----- SOURCE DATA -----

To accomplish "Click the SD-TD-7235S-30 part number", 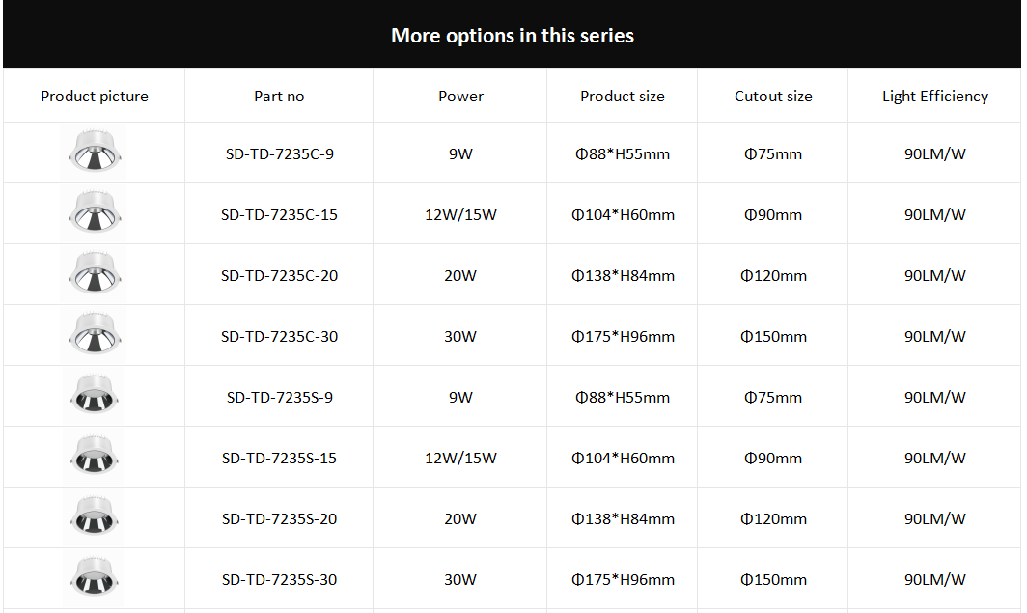I will click(x=279, y=579).
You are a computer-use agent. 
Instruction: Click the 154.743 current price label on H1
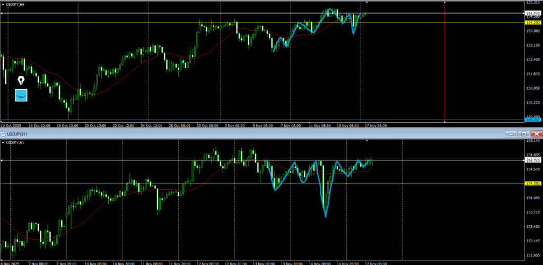pyautogui.click(x=532, y=160)
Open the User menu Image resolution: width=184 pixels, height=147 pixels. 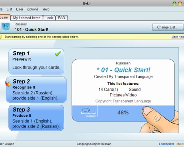(20, 9)
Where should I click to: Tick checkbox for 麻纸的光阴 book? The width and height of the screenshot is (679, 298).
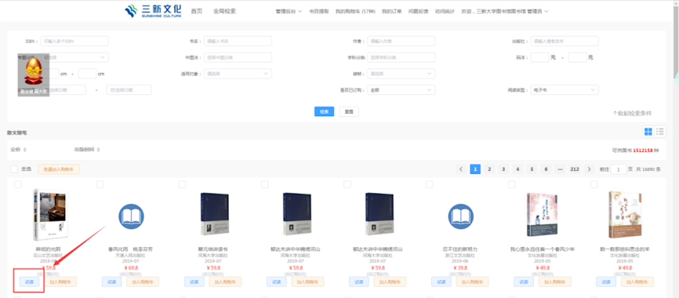pos(18,185)
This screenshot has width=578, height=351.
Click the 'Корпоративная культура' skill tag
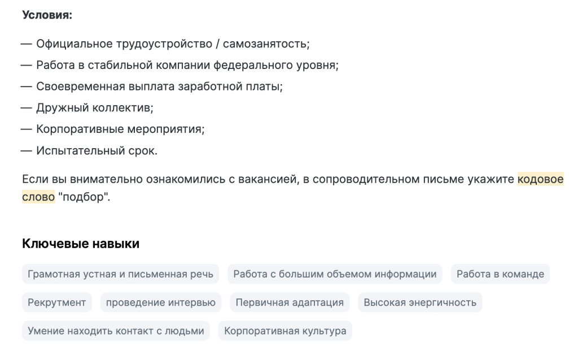tap(285, 331)
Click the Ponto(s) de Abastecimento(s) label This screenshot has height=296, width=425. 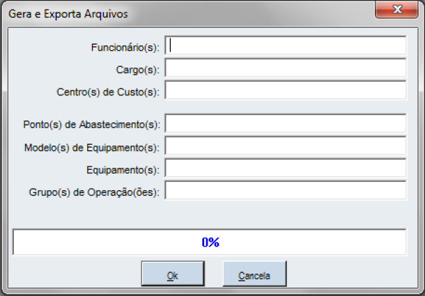tap(92, 125)
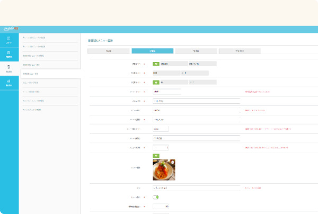Open the last item in the submenu list
This screenshot has height=214, width=318.
click(x=49, y=110)
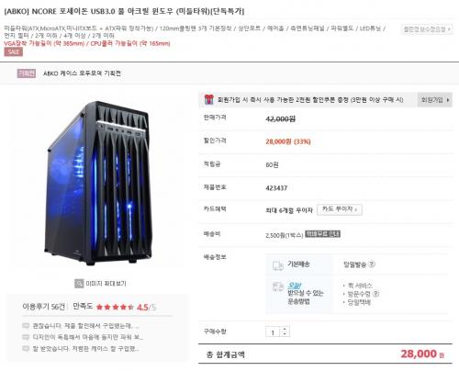This screenshot has height=371, width=459.
Task: Click the 오늘 delivery link
Action: pyautogui.click(x=294, y=286)
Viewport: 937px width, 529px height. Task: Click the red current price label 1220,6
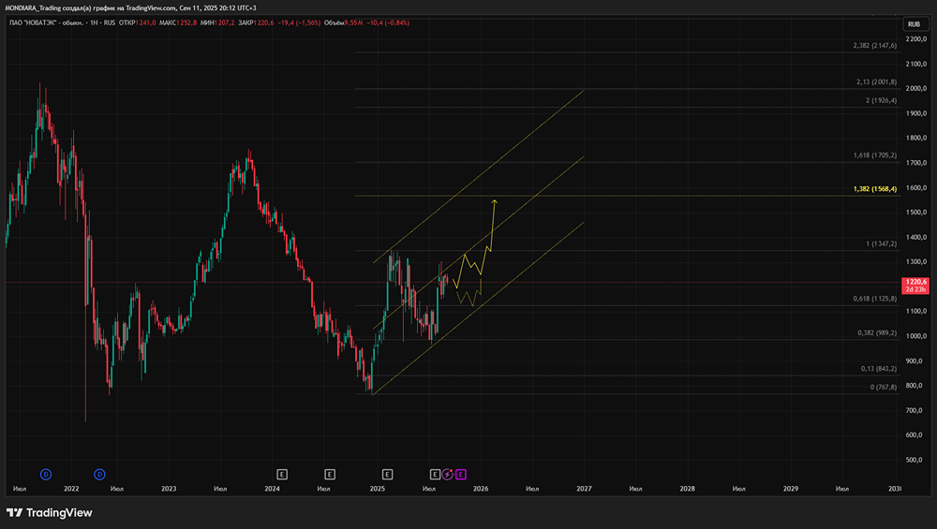915,286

-----

WHAT THE TASK REQUIRES: Exactly the lines from the one containing "Viewport: 937px width, 529px" through the end of the data above: repeat those, both ends included, and nothing else. Skip the pictures.

WRITTEN RESPONSE:
Viewport: 937px width, 529px height. Task: Click the red current price label 1220,6
915,286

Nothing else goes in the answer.